**Extracted records**
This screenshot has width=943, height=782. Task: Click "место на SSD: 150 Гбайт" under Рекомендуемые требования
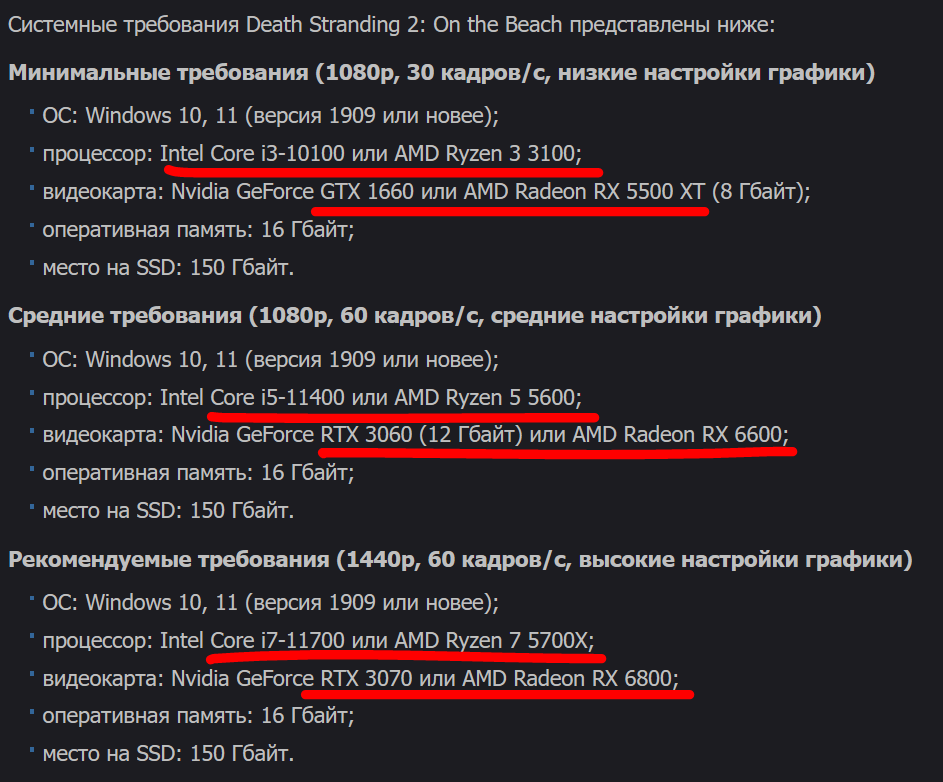[x=168, y=754]
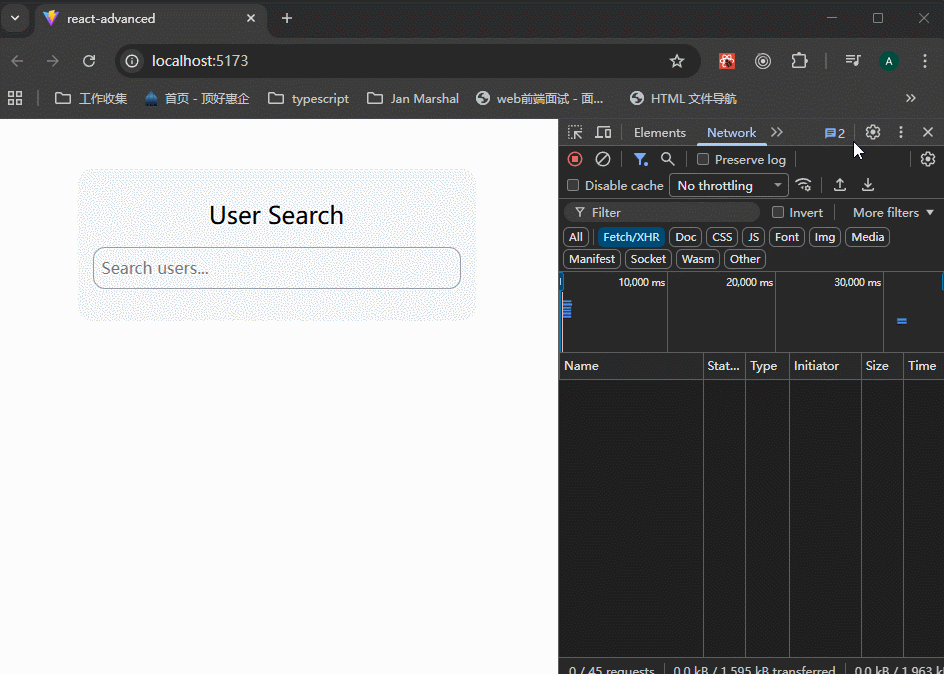944x674 pixels.
Task: Filter requests by All types
Action: click(x=576, y=237)
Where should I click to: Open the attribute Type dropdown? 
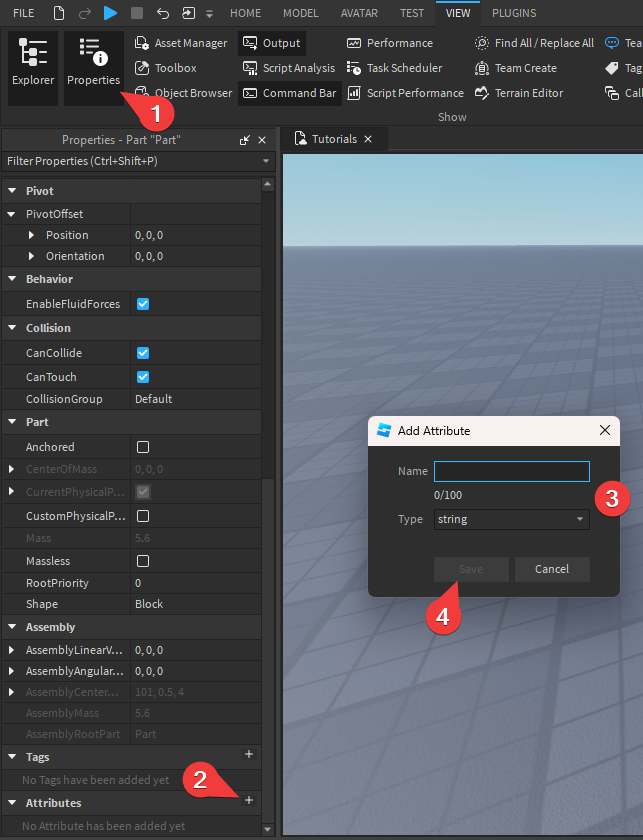[511, 520]
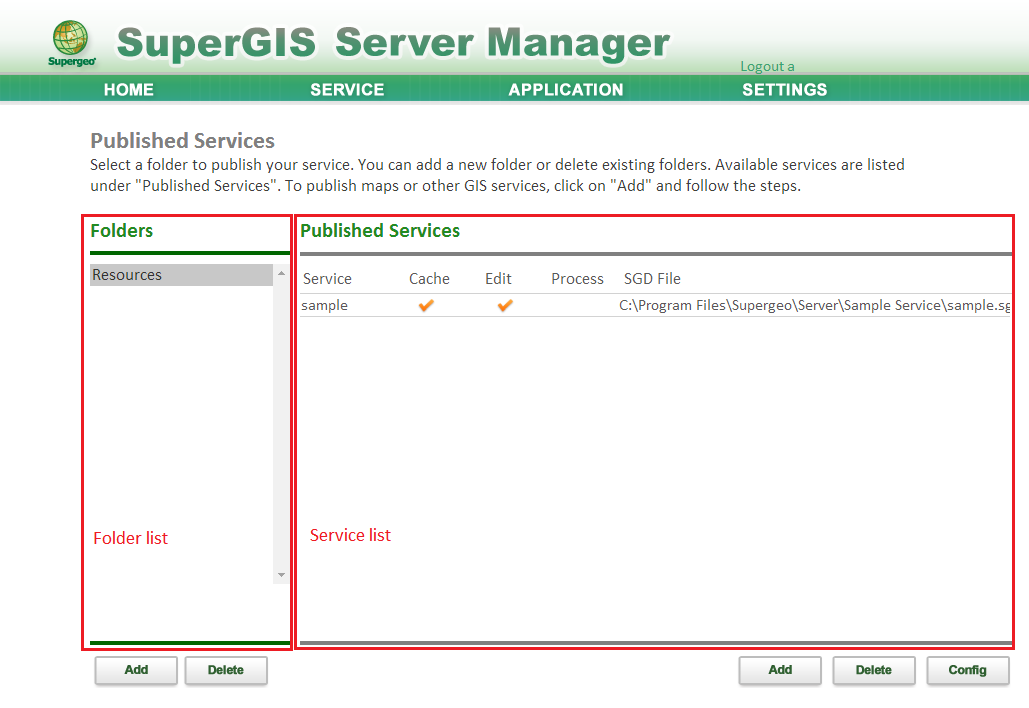Viewport: 1029px width, 708px height.
Task: Open the APPLICATION menu
Action: [x=565, y=90]
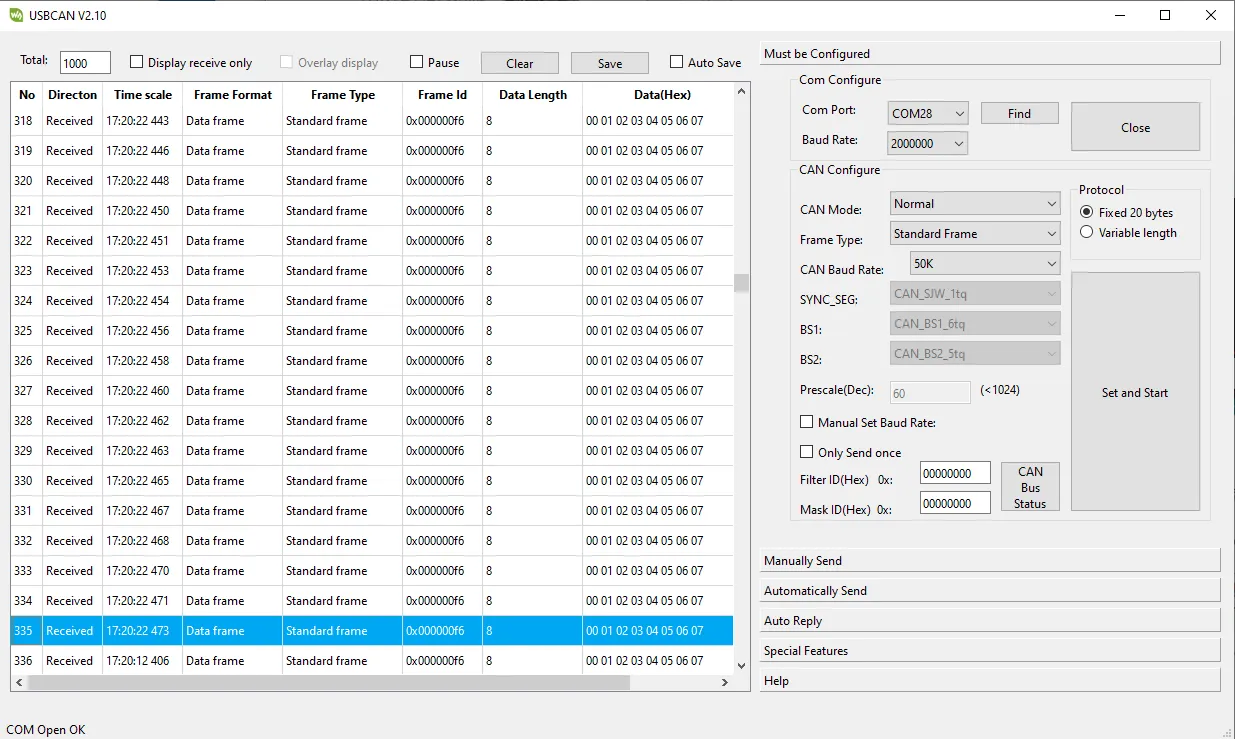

**Problem details**
Only the pictures are dropped when you print the material; everything else is copied exactly.

**Written answer**
This screenshot has width=943, height=782. Task: Click "место на SSD: 150 Гбайт" under Рекомендуемые требования
[x=168, y=754]
944x674 pixels.
Task: Filter requests by All types
Action: click(x=576, y=237)
Where should I click to: Open the attribute Type dropdown? 
[511, 520]
Viewport: 1029px width, 708px height.
Task: Open the APPLICATION menu
Action: [x=565, y=90]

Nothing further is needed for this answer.